Colleges and universities are criticized as intellectual havens with little to no interaction with the outside world.  In reality, the work done here - at Canisius and at college campuses everywhere - ultimately informs public policy and procedures, drives medical and technological breakthroughs, and can stir the mass adoption of social change.

            Sometimes that change starts small, as it did in the 1960s when a group of five African-American men challenged the status quo at Canisius.  They realized then that the work was just beginning.  That it would be up to those who followed, and those who followed them (and so on), to peel back the cloak of isolationism that often accompanies diversity. 

            A half-century later, there’s no doubt more must be done.  But for those compelled to question just how far the college has come, let us refer them to someone who was there at the beginning. 

            “Make no mistake about it, Canisius has come a long way,” Maloney recalls following a recent visit to campus.  “As I looked around campus, I saw a rainbow of diversity.  It makes me so proud to be an alumnus,” says the Board of Trustees member. 

            Maloney again, savored the moment, wishing he could share it with one other person.  

            “I immediately thought of Father Ver’Schneider,” Maloney adds.  “And I said to myself, ‘God bless you Father – but you were wrong.’”

 

Influential Father Figure

Jesse E. Nash Jr. played a critical role in helping students of color achieve their goals

It was fall 1967 when that small but resolute group of African-American students first took their concerns about the position of the black student to the Canisius administration.  Standing there alongside them was the late Jesse Edward Nash Jr. HON ‘93, encouraging the young men to find their voice and purpose to achieve their goals.

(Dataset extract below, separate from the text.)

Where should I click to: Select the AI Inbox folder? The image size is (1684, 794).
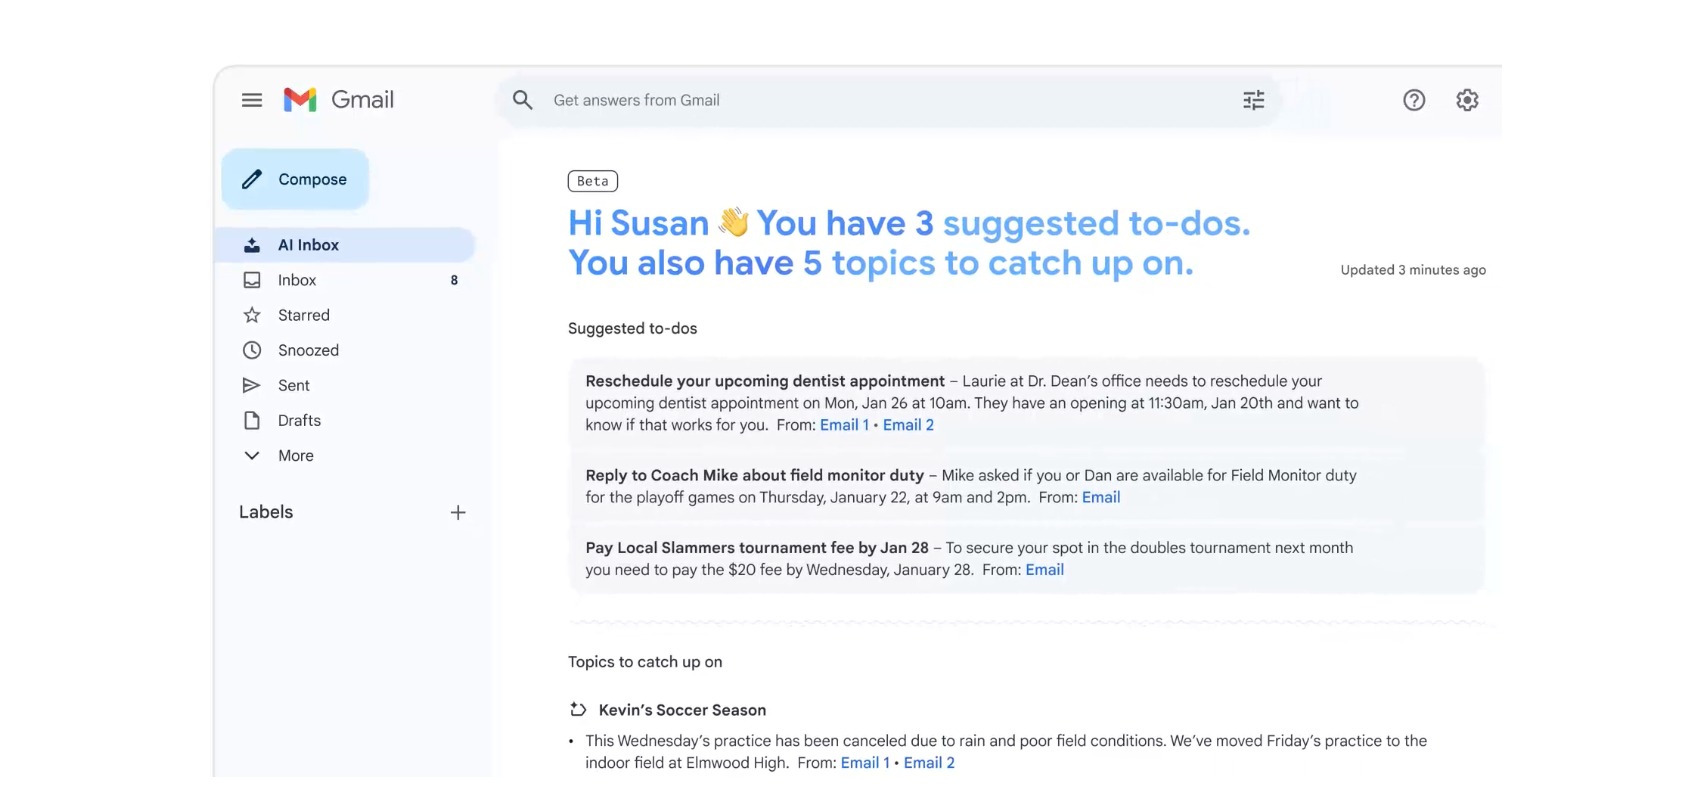(308, 245)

A giant at Canisius, both literally and figuratively, the late professor of sociology/anthropology who stood 6’7” was the sole faculty member of color, for the majority of his tenure, on the small and predominantly white Canisius campus.  When he saw a growing number of African-American students beginning to enroll at Canisius, Nash recognized their need for a mentor – someone who could help them find their voices at Canisius and in the world beyond. 

“He never said it but we knew by his actions that Professor Nash felt compelled to serve as an educator and role model for students of color at Canisius,” recalls former student and friend David I. Rudder ’96, PhD.

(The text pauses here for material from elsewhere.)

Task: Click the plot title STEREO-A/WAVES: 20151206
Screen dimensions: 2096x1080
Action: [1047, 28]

Nash never shied away from the responsibility. 

His classroom served as a safe and intellectually stimulating home for all students to have open and honest conversations about race, class and gender. 

“Without question, these conversations propelled students individually and Canisius as a community to foster an inclusive environment,” adds Rudder.  “He emphasized that Canisius was not isolated but rather a microcosm of the struggles taking place in society at-large,” Rudder continues.  “To this day, I am inspired by the man and friend that Professor Nash was to me personally and the gift he was to Canisius College.”   

In the halls of Old Main and at social activities across campus, Nash became a friendly and familiar face to all students.  “The best way to build bridges, he used to say, was by investing in meaningful relationships with one another,” Rudder says. 

Those relationships proved instrumental in Nash’s careful work bringing about change on campus – and in the community at-large, where his influence burgeoned. 

As president of Seventy-Eight Restoration, an organization focused on neighborhood preservation and economic development, Nash helped forge the development of the Emerson Row Apartments for low-income families.  During his tenure as executive director of Model Cities Buffalo, Nash worked to improve the physical, social and economic well-being of inner-city residents.  He was instrumental in such civic projects as the War Memorial Stadium Restoration Project and the Buffalo Waterfront Alternatives Study.  The Jesse E. Nash Health Center on Buffalo’s East Side also became one of the first locally to base its fees on income level. 

Jesse Nash passed away May 11, 2016 at the age of 90.  His wisdom lives on today in the lives of so many Canisius students who turned to him for guidance, and city residents who continue to benefit from his civic activism.